Much variation can occur within a single population or collection, particularly in floating plants subject to water-level fluctuations and no useful purpose is served by attempting to segregate extreme forms. This broad view of W. fluitans is comparable with those presented in several modern revisions/floristic treatments (e.g., Kanda 1977; Crum & Anderson 1981 (both as Drepanocladus fluitans); Smith 2004).
Some N.Z. material, mostly from the Rotorua area, has been referred to Drepanocladus fontinaliopsis (Müll.Hal.) Dixon (Dixon 1929, p. 318) or to D. fluitans var. berggrenii (Ochyra & Bartlett 1986). The latter authors placed D. fontinaliopsis (which has a Kerguelen type) in the synonymy of the European-based D. fluitans var. berggrenii (C.E.O.Jensen) C.E.O.Jensen. Drepanocladus fontinaliopsis was again discussed (and accepted as a species in Warnstorfia) by Ochyra et al. (2008).

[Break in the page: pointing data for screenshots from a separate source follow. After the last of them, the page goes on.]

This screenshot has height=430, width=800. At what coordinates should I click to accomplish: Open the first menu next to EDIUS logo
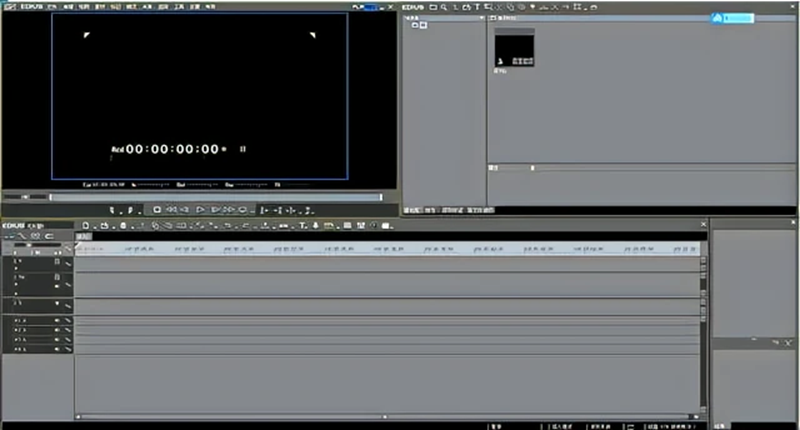point(38,6)
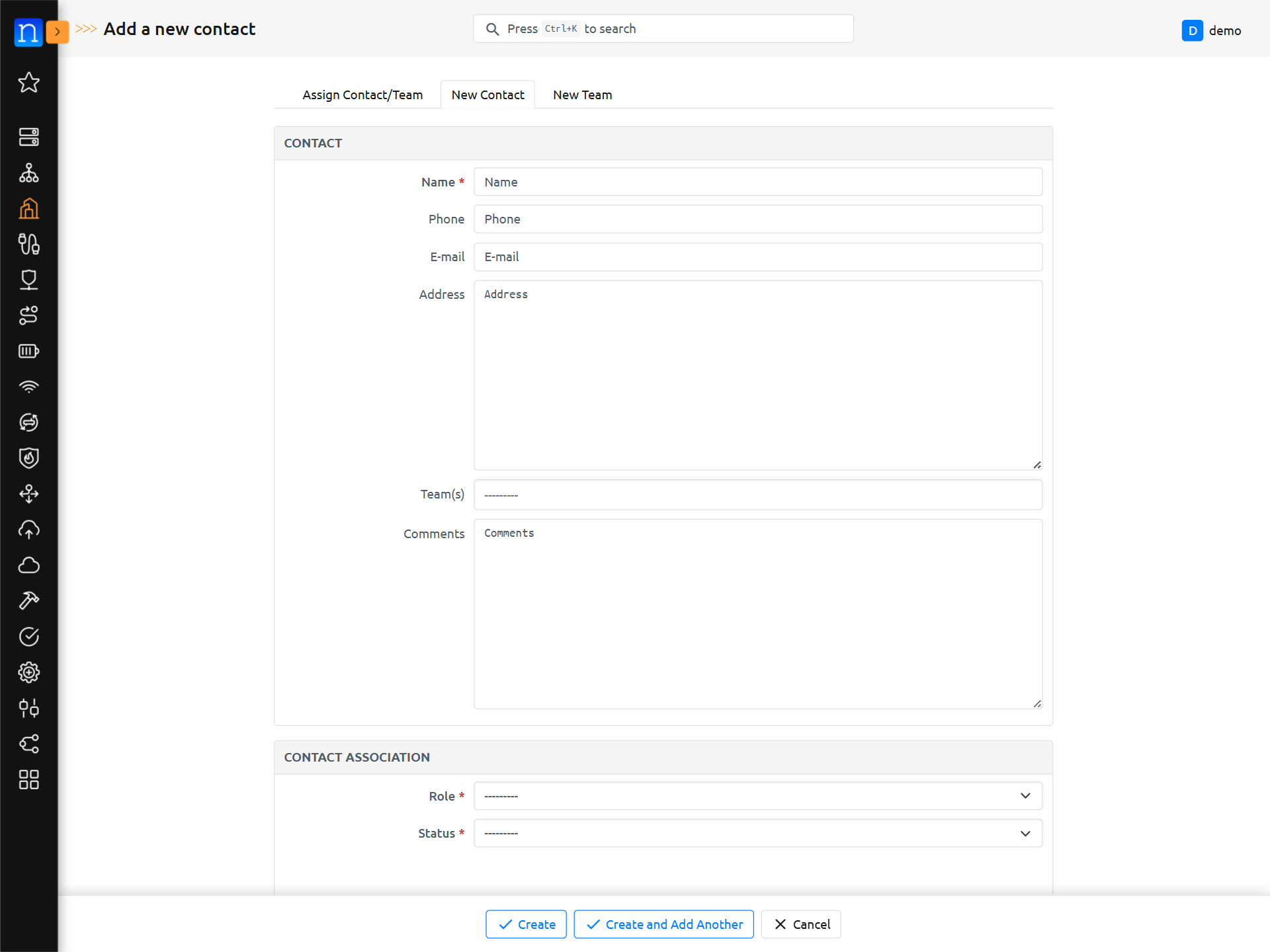
Task: Open the Favorites star icon in the sidebar
Action: (x=29, y=83)
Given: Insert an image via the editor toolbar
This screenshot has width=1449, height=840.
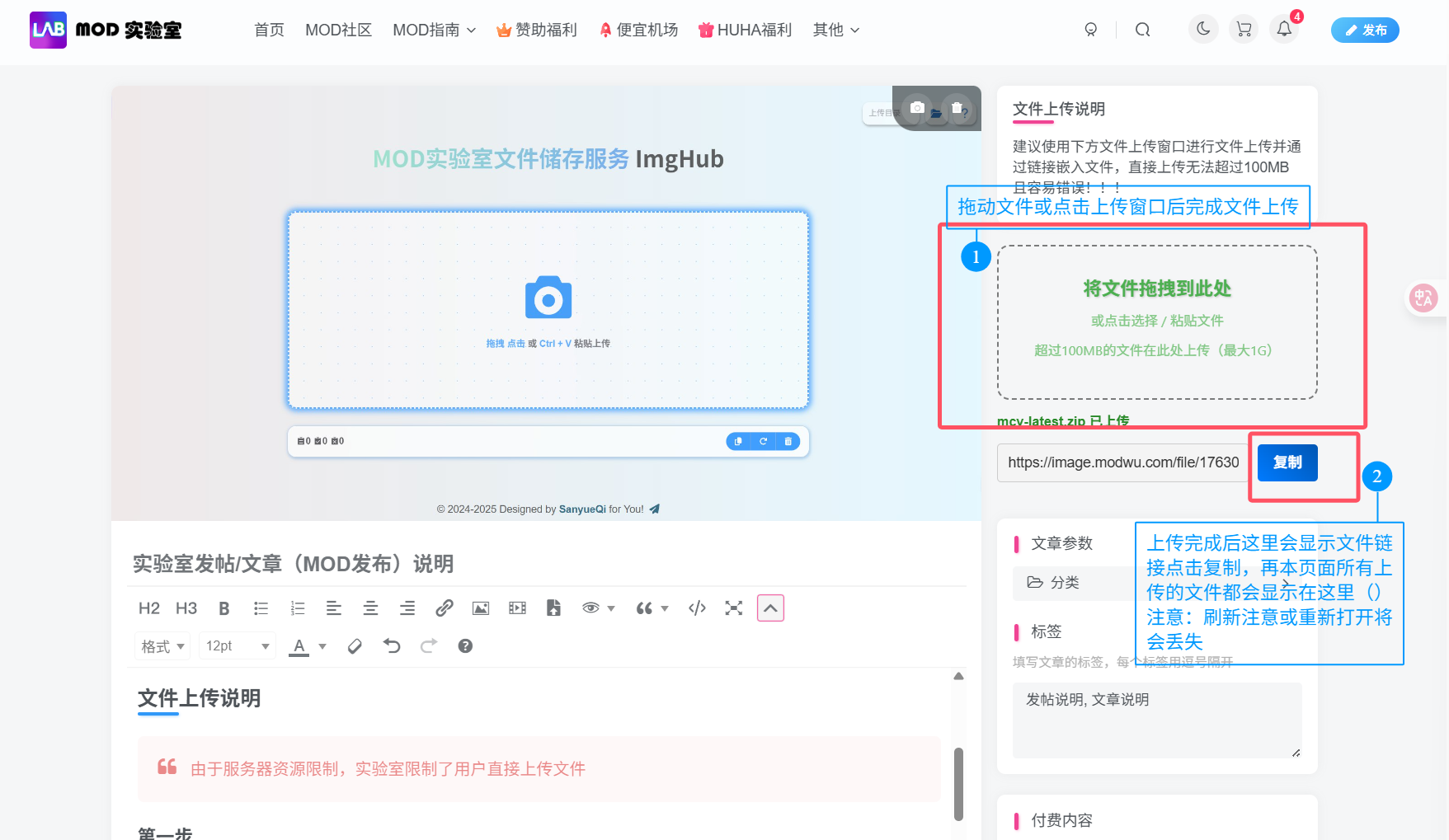Looking at the screenshot, I should click(480, 608).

N.Z. records of Drepanocladus fontinaliopsis were based initially on collections made by S. Berggren in 1874. Berggren 2577 (CHR 580343; WELT M004879) is a slender from of W. fluitans with leaves straight, ± erect, and sharply denticulate, and the costa poorly defined and short (c. ¼ the leaf). This and another Berggren collection (unavailable for study) was cited by Dixon (1929, p. 318). A suite of morphologically similar collections, mostly from Lake Rotorua, has been examined. This suite includes K.W. Allison 437 (CHR 580344, WELT M004880) and 2728 (CHR 585923). In my opinion this material falls within the range of continuous variation of W. fluitans. Neither Drepanocladus fontinaliopsis nor D. fluitans var. berggrenii are considered further here.